Nombreux étaient ceux qui pronostiquaient déjà la fin d’un État, affaibli par une crise économique dont il peinait à se relever ; d’autres, en revanche, voyaient dans l’arrivée de Raúl le renforcement d’une politique autocratique des frères Castro.

Or, Cuba, tout comme le reste du monde, allait être entraînée par la mondialisation et subir, à son corps défendant, les secousses d’une société en pleine mutation, qui l’obligeraient à repenser, pour le sauvegarder, le "vieil état”, tout en s’efforçant de l’adapter aux exigences, inédites, d’acteurs nouveaux ou volontairement ignorés ou écartés par le passé.

L’Homme nouveau, idéal, façonné par la Révolution depuis ses débuts, prisonnier d’une idéologie marquée par une obéissance inconditionnelle à des dogmes surannés, au centre d’une Histoire circulaire, allait désormais devoir “s’ouvrir au monde”. Étape obligée à partir de laquelle le régime cubain devrait faire preuve d’adaptabilité, de pragmatisme, puiser dans ses ressources, élaborer d’autres stratégies afin de combler le décalage grandissant entre les élites et le reste de la société; être en mesure d’assurer et de perpétuer, sans tensions ni conflits, un contrôle tout aussi rigoureux sur une société, attachée, dans son ensemble, aux idéaux révolutionnaires mais au sein de laquelle de nouvelles aspirations et tendances se faisaient de plus en plus clairement sentir, à travers, notamment, le recours aux nouvelles technologies, aux blogs.

La rupture avec l’Union soviétique mit brusquement à jour les disfonctionnements du régime cubain, les contradictions récurrentes et croissantes entre un État autoritaire, répressif, de plus en plus archaïque et immobile, et une société dont le quotidien, depuis l’avènement de la Révolution, se résumait à un perpétuel dépassement de soi pour trouver la force et les ressources nécessaires (inventer) à l’amélioration du quotidien  (résoudre).    

Lutter, lutter, lutter... lutter devint la clé du régime au quotidien.

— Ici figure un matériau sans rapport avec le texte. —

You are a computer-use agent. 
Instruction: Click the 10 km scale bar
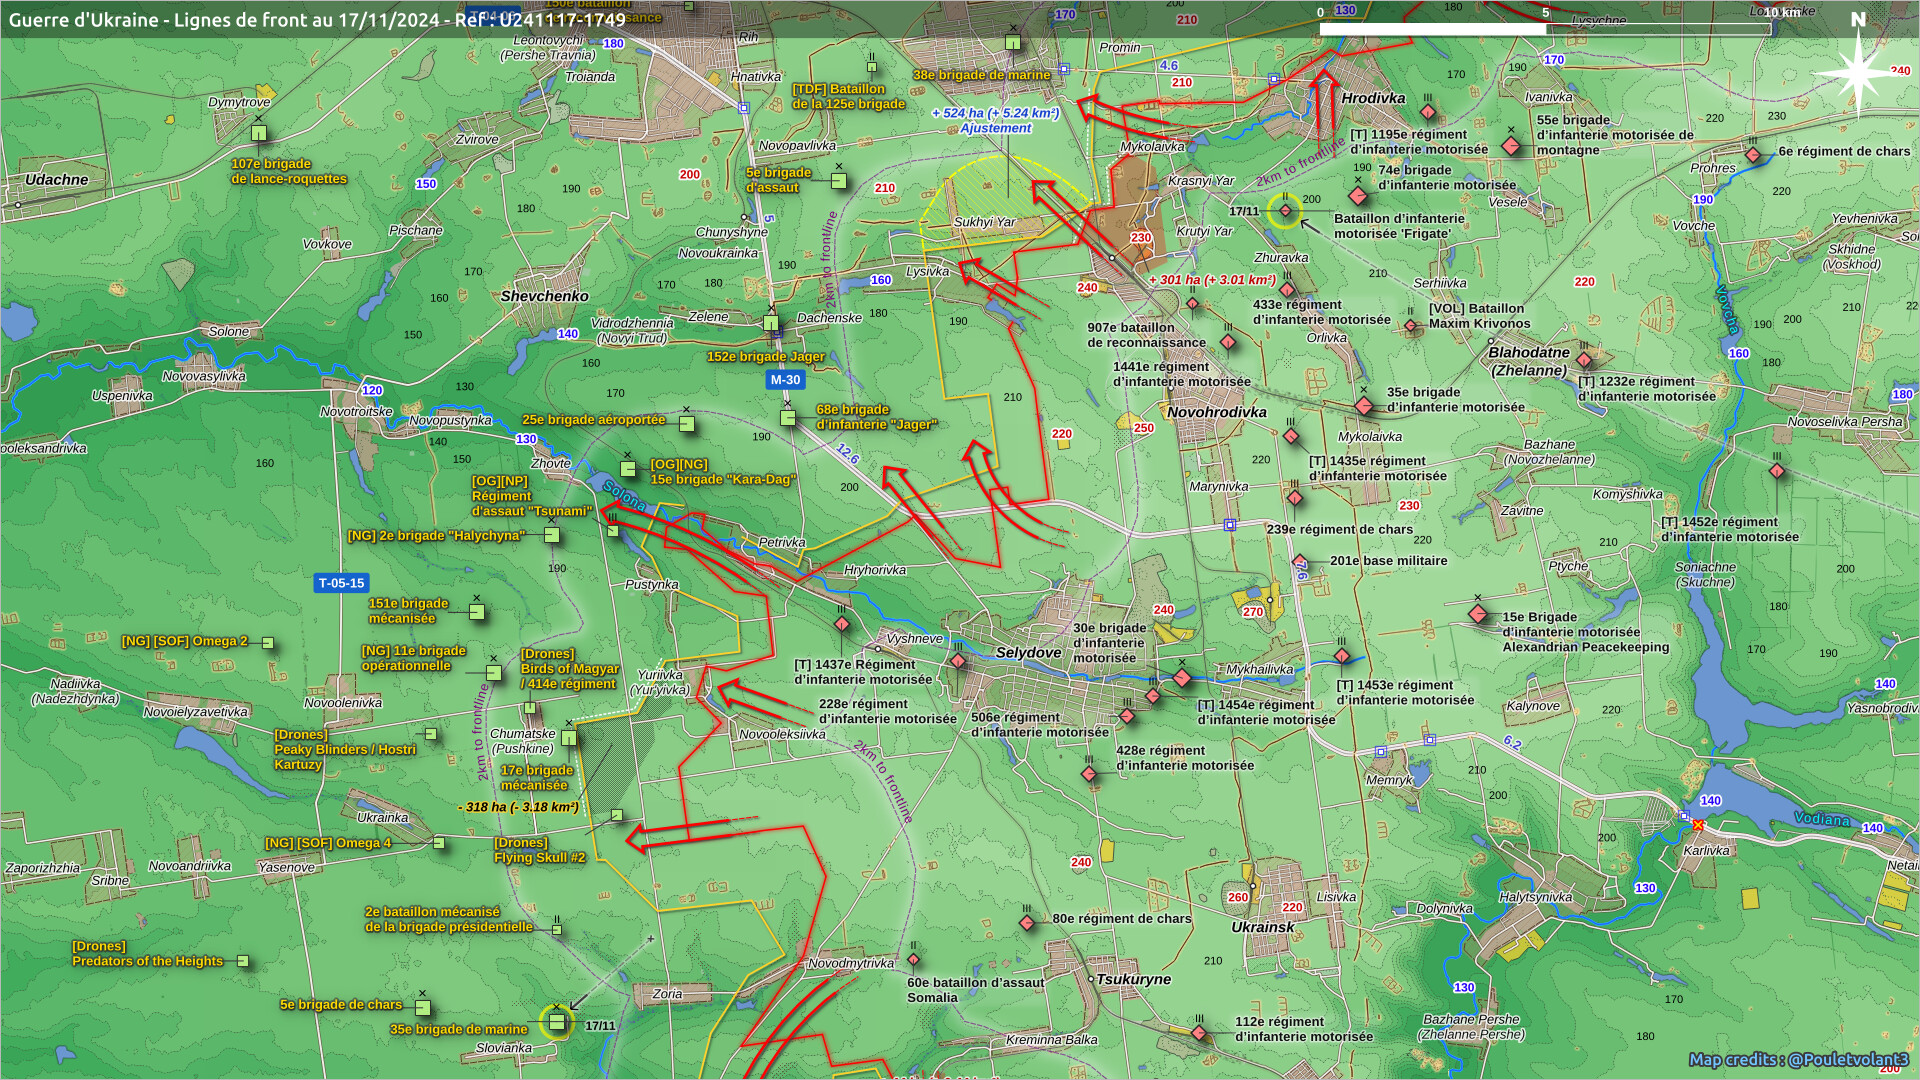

Lutter “[...] pour le bien commun dans une parfaite symbiose avec les valeurs politiques mises en exergue par le régime”, lutter pour être “intégré” et vu comme un révolutionnaire “irréprochable”, lutter pour “l’égalité, la justice sociale et la solidarité tiers-mondiste”, Lutter, inventer, résoudre.

L’ouvrage collectif Cuba: un régime au quotidien dirigé par Vincent Bloch et Philippe Létrilliart apporte au lecteur un éclairage essentiel sur une nation “en lutte”, promise par son dirigeant à un “destin d’exception”. A travers la mémoire d’un passé récent, il analyse sans complaisance, mais avec honnêteté et rigueur, la façon dont la nation cubaine s’est construite à partir de différents “ressorts de domination”, jonglant avec les “normes de conformité publique”, à partir d’une stratégie de pouvoir savamment élaborée, fondée, entre autres, sur la “doctrine de la ‘guerre de tout le peuple’”, la “perversion de la loi” et “[...] de la citoyenneté” afin d’occulter tout ce que le régime renferme de répressif et de coercitif.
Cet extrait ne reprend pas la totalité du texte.